Local farmers warned them that German patrols with dogs were hunting for men like them—and that, once caught, they were either shot or sent to camps. As they were debating what to do next, a young peasant boy offered to guide them to a point where they could cross the border while eluding the Germans. He asked them for no reward, saying that the only contribution he could make to the war effort was to help men like them rejoin the Polish Army in France.
The boy did so flawlessly, but two months later the underground grapevine reported that he had been caught and shot while guiding another group of soldiers. My father always talked about him as one of “the unsung heroes” of the war, adding him to the list of people he considered to be more courageous than he was, and crediting him with having saved his life.
When he completed his circuitous journey to France, my father donned a Polish uniform again. Miraculously, my mother and his parents had made it there as well, with my grandfather taking up a post in the Polish government-in-exile. Evacuated to Britain when France fell, my father first served in the 1st Polish Independent Parachute Brigade based in Scotland.
By the time his unit made its most dangerous drop into German guns at Arnhem in 1944 and fought to liberate other Dutch cities, he was assigned to temporary civilian duty, writing dispatches for the Polish authorities. “That call probably saved my life,” he explained, pointing out that so many of the paratroopers he trained with were killed. “I survived, and to this day a sense of guilt sits deep down in my throat.”
Not all members of our family survived the war. My mother’s favorite cousin rests in the Polish military cemetery in Normandy; he was part of the Polish forces that fought there after the initial D-Day landings. My grandfather’s brother, an accomplished architect, was caught in a German roundup of civilians in the early days of the Warsaw Uprising in August 1944; all of them were summarily shot.
But compared to most of their countrymen, our family got off easy. Which is another reason why my father never could shed his lingering sense of survivor’s guilt.
After the war, my parents immigrated to the United States in 1948 and my father worked as an editor with a news agency that specialized in foreign coverage of Eastern Europe. He became a U.S. citizen in 1956.
Of his decision to emigrate to the U.S. Zygmunt wrote: “My story jumps across initial parts of going nowhere. The decision to cross the Atlantic was prompted by political developments totally outside of our control. We moved blindly, unprepared, and oblivious of what to expect.

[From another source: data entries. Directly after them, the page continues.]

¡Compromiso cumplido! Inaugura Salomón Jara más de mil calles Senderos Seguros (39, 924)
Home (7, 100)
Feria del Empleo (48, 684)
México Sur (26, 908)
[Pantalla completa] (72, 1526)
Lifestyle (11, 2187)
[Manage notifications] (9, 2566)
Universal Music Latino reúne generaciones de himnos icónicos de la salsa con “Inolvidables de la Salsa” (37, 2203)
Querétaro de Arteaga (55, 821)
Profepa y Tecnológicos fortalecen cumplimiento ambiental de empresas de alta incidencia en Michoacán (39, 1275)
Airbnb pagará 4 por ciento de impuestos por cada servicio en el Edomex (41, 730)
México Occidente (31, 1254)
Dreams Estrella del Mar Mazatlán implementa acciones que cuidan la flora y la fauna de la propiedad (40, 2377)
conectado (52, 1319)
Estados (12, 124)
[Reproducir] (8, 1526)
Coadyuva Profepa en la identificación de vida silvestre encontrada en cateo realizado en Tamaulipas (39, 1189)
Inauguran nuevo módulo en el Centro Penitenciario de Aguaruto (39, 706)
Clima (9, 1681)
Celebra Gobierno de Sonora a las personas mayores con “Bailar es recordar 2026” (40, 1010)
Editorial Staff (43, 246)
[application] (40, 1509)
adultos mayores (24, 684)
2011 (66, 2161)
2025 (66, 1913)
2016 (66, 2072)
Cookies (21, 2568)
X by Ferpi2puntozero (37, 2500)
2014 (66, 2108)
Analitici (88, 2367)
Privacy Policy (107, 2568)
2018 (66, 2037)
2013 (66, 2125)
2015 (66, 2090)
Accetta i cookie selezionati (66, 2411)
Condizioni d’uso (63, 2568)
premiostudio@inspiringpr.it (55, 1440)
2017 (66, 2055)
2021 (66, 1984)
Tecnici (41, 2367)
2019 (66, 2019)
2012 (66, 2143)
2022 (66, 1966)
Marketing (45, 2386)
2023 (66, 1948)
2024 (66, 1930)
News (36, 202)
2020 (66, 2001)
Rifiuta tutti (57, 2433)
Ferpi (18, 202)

A series of jobs, some typical for immigrants, some acquired by pure luck, followed.”
My father became a foreign policy expert and later founded the Center for International Leadership, a training and development group for senior executives.
He served as president of the Washington-based Center for International Leadership from 1986 until he retired in 2004. He hosted leadership development seminars for corporate leaders from the World Bank, BellSouth, Honeywell, Sprint and Volvo North America.
From the mid-1950s, he spent a decade with the U.S. Information Agency and held postings in Cairo, Paris, and Seoul. He then served as a program director with the Council on Foreign Relations, where he helped organize policy discussions with world leaders. From 1980 to 1985, he was a vice president with the Aspen Institute of Humanistic Studies, where he began his work moderating leadership seminars.
Throughout his career, my father wrote opinion pieces focused on Polish affairs. Many were published in The Washington Post and the New York Times. He authored the following books: “Falaise Gap Has Benn Closed”, his autobiography “From Warsaw to Wherever”, and “The Psychology of East-West Trade: Illusions and Opportunities”.
My father died on 26 June 2011 at the Rock Creek retirement home in the District. He was 98 years old.